_Task to complete_: Reproduce the rows below with "field label" swapped for "text label" and everything else left as is. Leave out the pictures.

____ Supplied data

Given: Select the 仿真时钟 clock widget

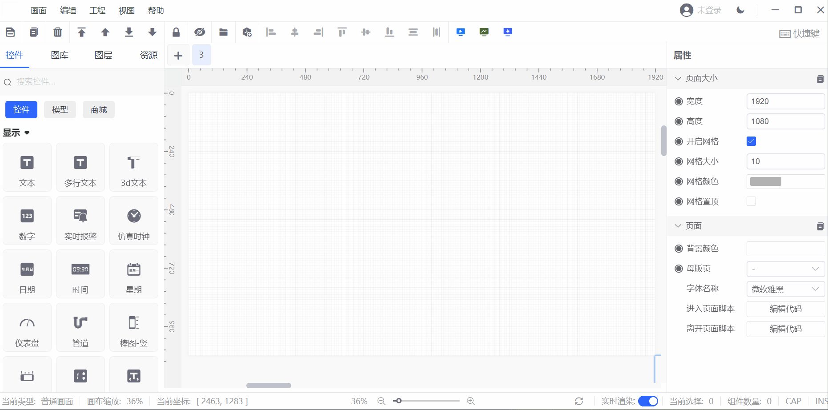Looking at the screenshot, I should click(134, 221).
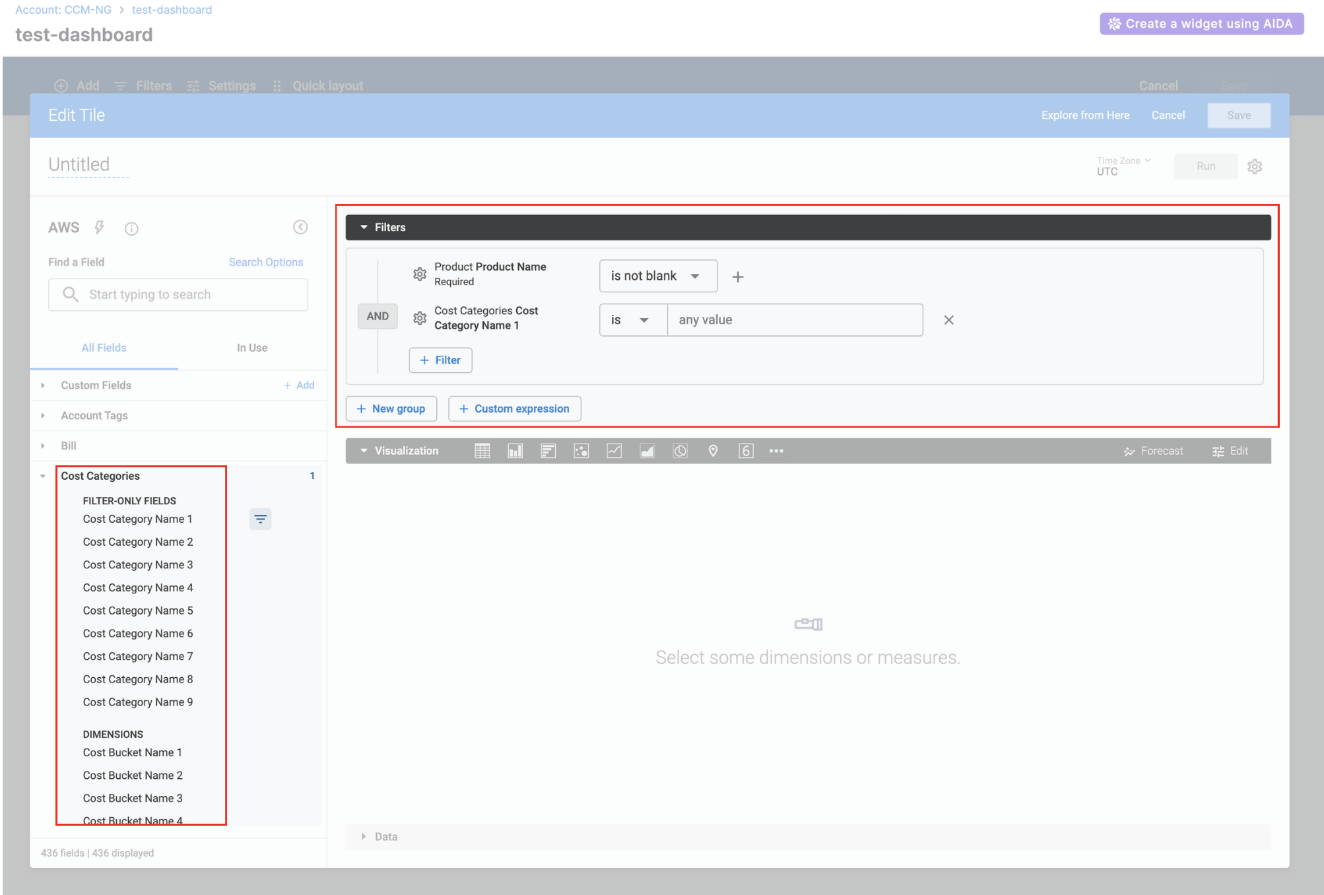Switch to the In Use tab

pyautogui.click(x=252, y=348)
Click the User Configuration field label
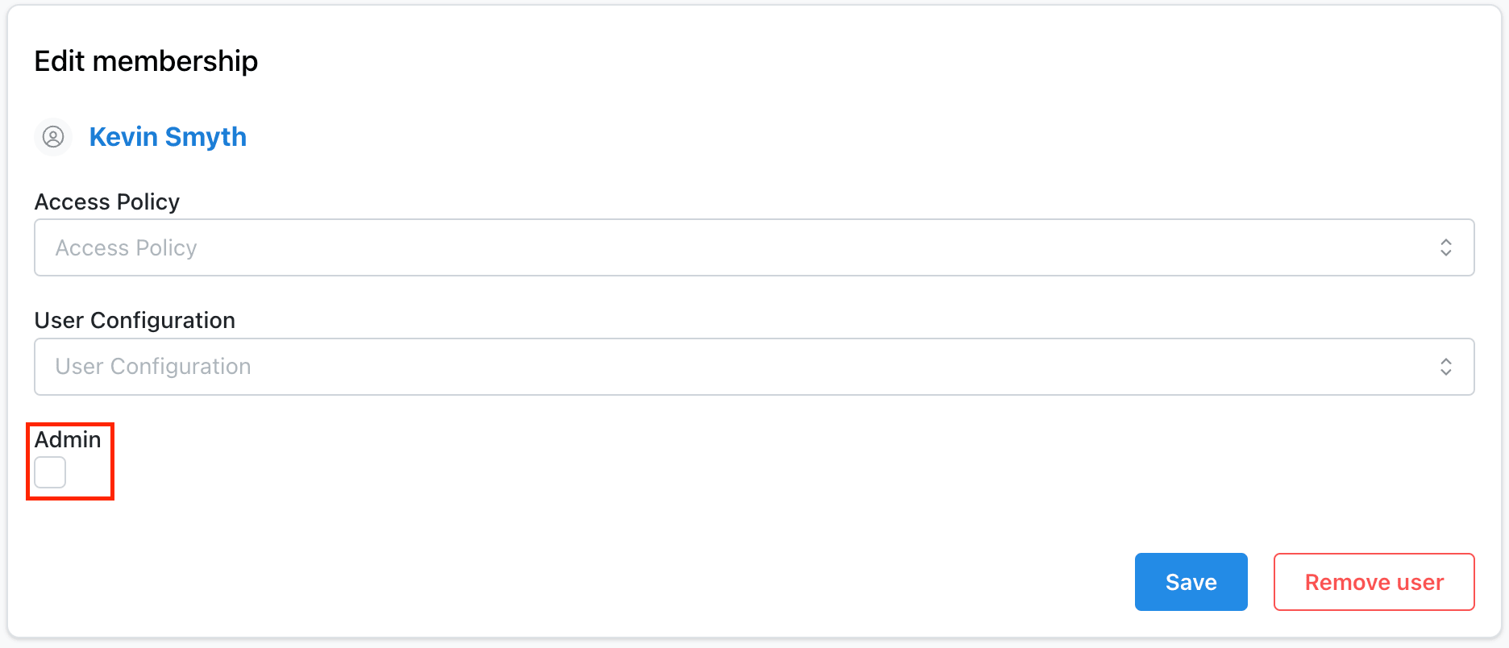Image resolution: width=1509 pixels, height=648 pixels. tap(135, 321)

________

_Answer to the problem_:
Given: Select the 仿真时钟 clock widget

Looking at the screenshot, I should click(134, 221).
Switch to the In Use tab

pyautogui.click(x=252, y=348)
Click the User Configuration text label
Image resolution: width=1509 pixels, height=648 pixels. tap(135, 321)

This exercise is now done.